Problems:
[1] In the Claimants' reply on points of law, write out the stretch from "- On the Defendants’ arguments" through "(Pt. 990) 65.", swapping "witnesses" for "persons".
[2] Carry on the Claimants' reply on points of law from its final paragraph.

CLAIMANTS’ REPLY ON POINTS OF LAW.
- It is apposite to state that the Claimants filed a Reply on Points of Law on the 28th day of January, 2026.
- With respect to the Defendants’ Issue one (1), it was replied that even though by section 133(1) of the Evidence Act the burden of proof is on the Claimants, the burden will however shift to the Defendants once the Claimants discharge their burden, relying on the cases of Intercontinental Bank Ltd V. Brifina Ltd (2013) 3 NWLR (Pt. 1316) 1 and Alao V. Kure (2000) FWLR (Pt. 6) 889. That the evidence of the Claimants with respect to their appointments and removal has not been controverted by the Defendants to shift the burden of proof to the Claimants, relying on the case of Orji V. Dorji Textile Mills (Nig) Ltd (2010) All FWLR (Pt. 519) 999 SC. That a claimant’s averments must be met by the Defendant frontally and categorically, and where the defendant refuses to meet the facts directly either by admitting or denying them, the defendant is taken to have admitted the claimant’s facts. An admitted fact needs no further proof. See Sections 20 and 21 of the Evidence Act, and the cases of Skye Bank Plc and Anor V. BTL Industries Ltd (2005) 10 NWLR (Pt. 933) 356, Adesanoye V. Adewole (2000) 9 NWLR (Pt. 671) 145 and Orlanzi V. A.G. Rivers State and Ors (2017) LPELR-41737(SC).
- On the Defendants’ arguments that the 2nd, 3rd, 4th and 5th Claimants who were not called to testify in the suit failed to prove their case, it was replied that as a general rule no particular number of witnesses are required for the proof of any fact. A Claimant in a civil suit can succeed on the evidence of a single witness, and what is paramount is the quality of the evidence adduced. See Agbi V. Ogbeh (2006) 11 NWLR (Pt. 990) 65.
- On the Defendants’ submissions that there are material contradictions in the case of the claimants with respect to the monthly payments pleaded and the evidence, it was replied that whatever contradictions in the originating processes have been reconciled by the Further Amended Statement of Facts. That a statement of claim supersedes the writ or whatever material of claim that might have been filed earlier, relying on the cases of Dr. Mathias Oko Offorboshe V. Ogoja Local Government and Anor (2001) 16 NWLR (Pt. 739) 458 and Enigbokan V. American International Ins. Co. (Nig) Ltd (1994) 6 NWLR (Pt. 348) 1 at 19.

Given material:
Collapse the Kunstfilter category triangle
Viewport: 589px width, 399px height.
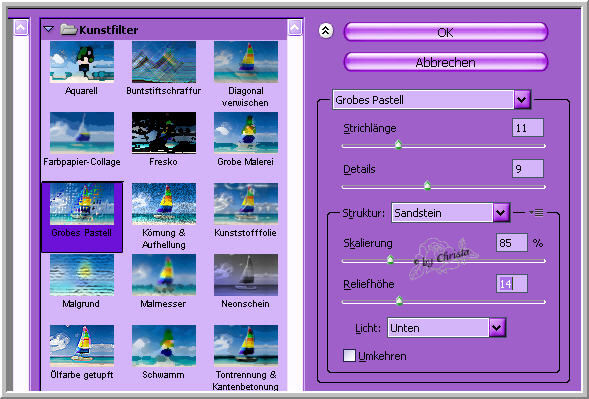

Answers:
[1]
- On the Defendants’ arguments that the 2nd, 3rd, 4th and 5th Claimants who were not called to testify in the suit failed to prove their case, it was replied that as a general rule no particular number of persons are required for the proof of any fact. A Claimant in a civil suit can succeed on the evidence of a single witness, and what is paramount is the quality of the evidence adduced. See Agbi V. Ogbeh (2006) 11 NWLR (Pt. 990) 65.

[2]
- That exhibit CW2U which is the Bayelsa State Public and Political Office Holders (Local Government Councils) Remuneration, Salaries and Allowances (Amendment) Law 2007 provides for the salaries, allowances and severance gratuities of the Claimants. That exhibit CW2U states the annual basic salary of the 1st Claimant to be N513, 021.00 and the annual basic salaries of the 2nd – 6th claimants to be N475, 442.04, and these were the same amounts pleaded at paragraphs 28 and 36 of the Further Amended Statement of Facts. That the claimants proved their claims of salaries and allowances by tendering exhibits CW2G, CW2W, CW2S, CW2T, CW2L, CW2M. CW2N, CW2P, CW2Q and CW2R. That the law is that a party who proves entitlement to a sum lower than that claimed may nonetheless recover the lesser amount actually proved, relying on the cases of South Beach Co. Ltd and Anor V. Williams (2021) LPELR-57746, Mr. Obidah Ibrahim Dakat V. Federal Road Safety Commission and Ors (NICN/Jos/38/2023 and Jeric Nigeria Ltd V. UBN Plc (2000) 15 NWLR (Pt. 691) 447 at 464.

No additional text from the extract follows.